--- やること ---
A: 抜粋を読んで、次の問いに答えよ。
(i) 店員が営業トークで示した枕の割引率は何%か。
(ii) 筆者が観た映画の題名は何か。
(iii) 主人公が6週間で学んだ言語は何か。
B: 抜粋のうち、「お洒落だし、台詞回しもかっこいい。」を含む語句で始まり「(サンスクリット語まで習得している!)」で終わる部分を、一字も変えずに引用せよ。

--- 抜粋 ---
↓↓↓

検査結果で医師に100点満点と褒められた。

やったー。

昼から映画のため、ショッピングモールへ向かう。

似たような家族連ればかりが、
朝っぱらから大勢押しかけていた。

そう、わたしもその内のひとり

映画まで時間があったので、寝具売り場に行った。

今朝、ちょうど自分に合った枕を買いたいと
言っていたところだったのだ。

一回寝させてもらい、とても良かったのだけど、
値段が高いため、検討しますと帰ろうとしたら、

「今ならこちらの枕40%オフになります」
という、店員さんの華麗なる営業トークに
心を奪われたのもあり、買ってしまった。

映画が終わるまで取り置きしてもらうことにして、ランチを食べに行った。

このお店は、ショッピングモールにしては、
値段がはるのだけど、昼時にはどのお店も
満席満員、行列で、ご飯を食べるだけで労力を使うので、ゆったりできる、いつもの決まったお店に
しか行かないことにしている。

デザートとコーヒーまで頼んでゆっくりできた。


観た映画はオッペンハイマー。

夫が2回目を観に行くというので、
「一緒に来る?」と言われ、3時間もの長丁場、
集中できるか不安だったけど、
(腰も悪いし、体調も万全ではない)
思い切って行ってみることにしたのだ。


結果、オッペンハイマーを観る前と観た後では、
観た後の自分の方が好きだと言えるくらい、
いい映画に巡り会えた時の高揚感に包まれた。


ノーランがオッペンハイマーと自分自身をある点では重ね合わせて、フランス映画っぽいのを作りましたって感じの映画だった。

お洒落だし、台詞回しもかっこいい。

テンポが早過ぎる+時系列が難解過ぎて
(ノーランの映画はどれもそうだけど)、
置き去りされているにも関わらず、
気にせずみれてしまう圧倒的な魅せ方のうまさ。


久しぶりに脳を動かしたので、終わった時には
額に汗をかいていた。

主人公のオッペンハイマーは、理論物理学を専攻している傍ら、6週間でオランダ語を学び、
講義ができるくらいの音感と語感の持ち主。
(サンスクリット語まで習得している!)


マルクスを原著で読み、労働組合の活動にも
熱心であるにも関わらず、弟の結婚相手が一介の
労働者階級であると知ると、反対を示す矛盾屋。

その労働者(lowly)への彼の「自然な」偏見が、
後半の詰問委員会にまで発展していくのだけど、
ノーランはオッペンハイマーのそのような不完全な人間性をさらっと見せるのが上手だった。


主人公に寄り添い過ぎず、ドキュメンタリーの
ように俯瞰で撮っていたのが印象的だった。


私は、元婚約者が自殺をしたと知り、
罪悪感でうずくまって泣いている中、
奥さん役のエミリーブランドが、
「不倫したくせに、自分はかわいそうだろ、と同情しろなんて虫が良すぎるな」と吐き捨てる
シーンが、スーパーかっこ良くて、好きだった。

↑↑↑

--- データ ---
↓↓↓

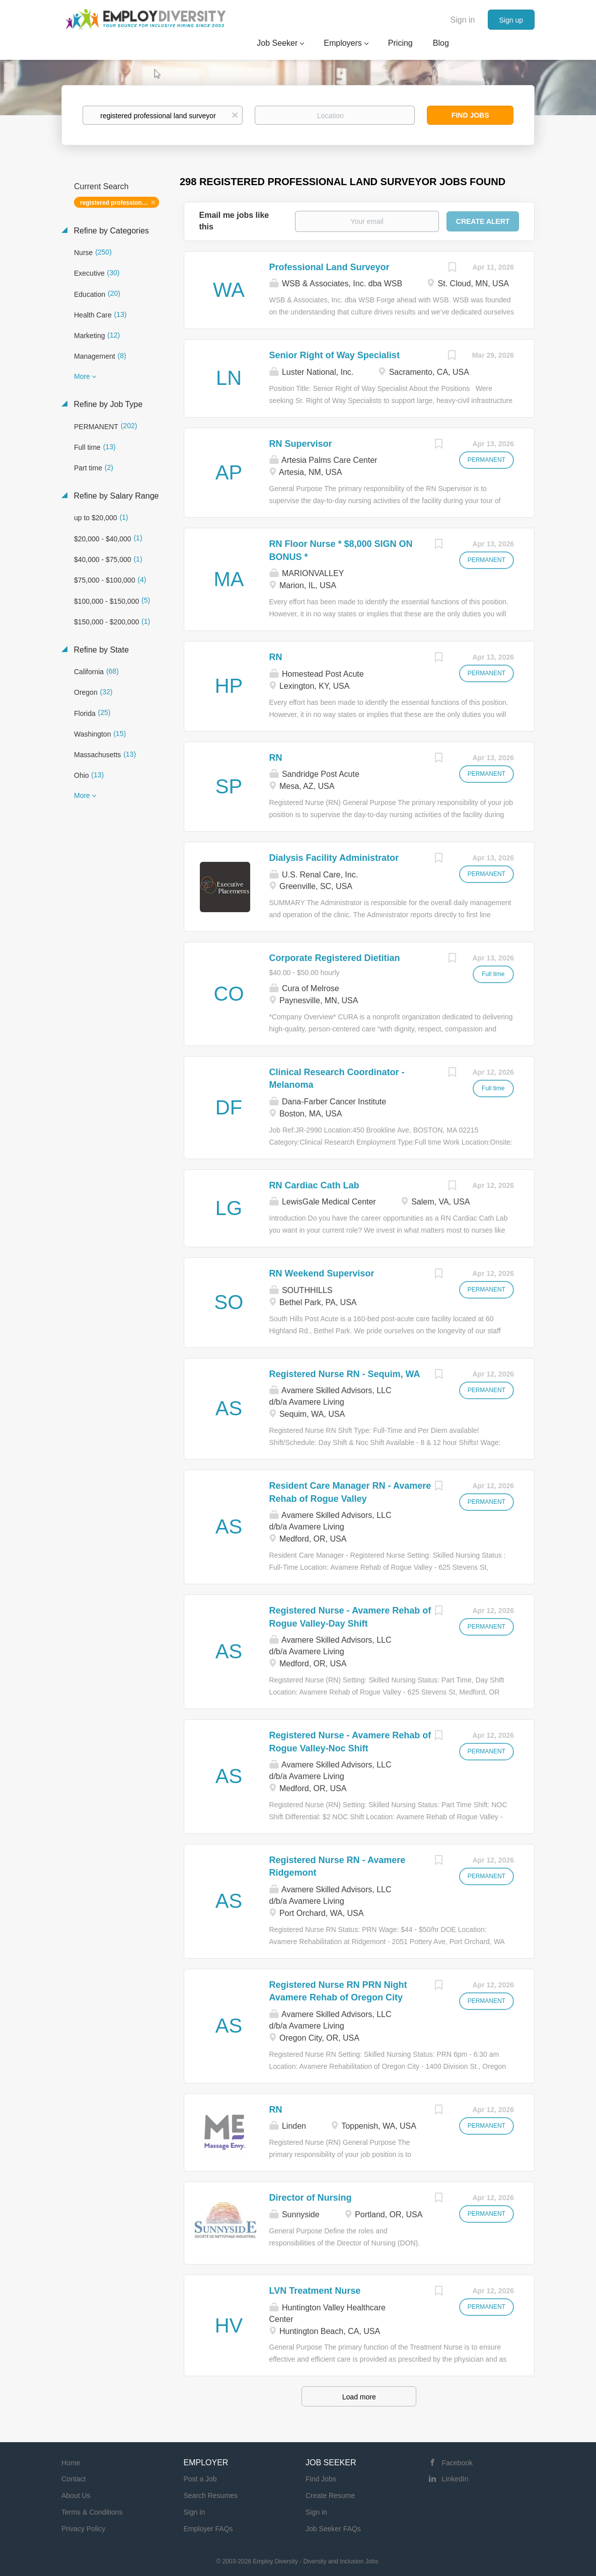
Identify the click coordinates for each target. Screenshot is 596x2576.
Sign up (511, 20)
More (82, 376)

↑↑↑

--- 解答 ---
A:
(i) 40%
(ii) オッペンハイマー
(iii) オランダ語

B:
お洒落だし、台詞回しもかっこいい。

テンポが早過ぎる+時系列が難解過ぎて
(ノーランの映画はどれもそうだけど)、
置き去りされているにも関わらず、
気にせずみれてしまう圧倒的な魅せ方のうまさ。


久しぶりに脳を動かしたので、終わった時には
額に汗をかいていた。

主人公のオッペンハイマーは、理論物理学を専攻している傍ら、6週間でオランダ語を学び、
講義ができるくらいの音感と語感の持ち主。
(サンスクリット語まで習得している!)